» **Problem**
Down to the last line, the material below should be reproduced exactly.

--- Excerpted data ---

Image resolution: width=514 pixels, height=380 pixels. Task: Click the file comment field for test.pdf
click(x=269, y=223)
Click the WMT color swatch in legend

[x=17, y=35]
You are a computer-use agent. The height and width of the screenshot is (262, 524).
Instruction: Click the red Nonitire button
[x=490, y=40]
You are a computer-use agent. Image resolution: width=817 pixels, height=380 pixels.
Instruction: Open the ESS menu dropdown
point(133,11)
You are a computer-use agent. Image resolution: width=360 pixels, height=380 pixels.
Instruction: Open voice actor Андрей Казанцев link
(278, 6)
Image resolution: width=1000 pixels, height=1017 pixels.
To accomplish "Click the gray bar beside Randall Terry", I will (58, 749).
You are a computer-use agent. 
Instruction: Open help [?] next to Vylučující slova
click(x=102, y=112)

---

» **Answer below**
Image resolution: width=514 pixels, height=380 pixels. Task: Click the file comment field for test.pdf
click(x=269, y=223)
Click the WMT color swatch in legend

[x=17, y=35]
You are a computer-use agent. The height and width of the screenshot is (262, 524).
Instruction: Click the red Nonitire button
[x=490, y=40]
You are a computer-use agent. Image resolution: width=817 pixels, height=380 pixels.
Instruction: Open the ESS menu dropdown
point(133,11)
You are a computer-use agent. Image resolution: width=360 pixels, height=380 pixels.
Instruction: Open voice actor Андрей Казанцев link
(278, 6)
Image resolution: width=1000 pixels, height=1017 pixels.
To accomplish "Click the gray bar beside Randall Terry", I will (58, 749).
You are a computer-use agent. 
Instruction: Open help [?] next to Vylučující slova
click(x=102, y=112)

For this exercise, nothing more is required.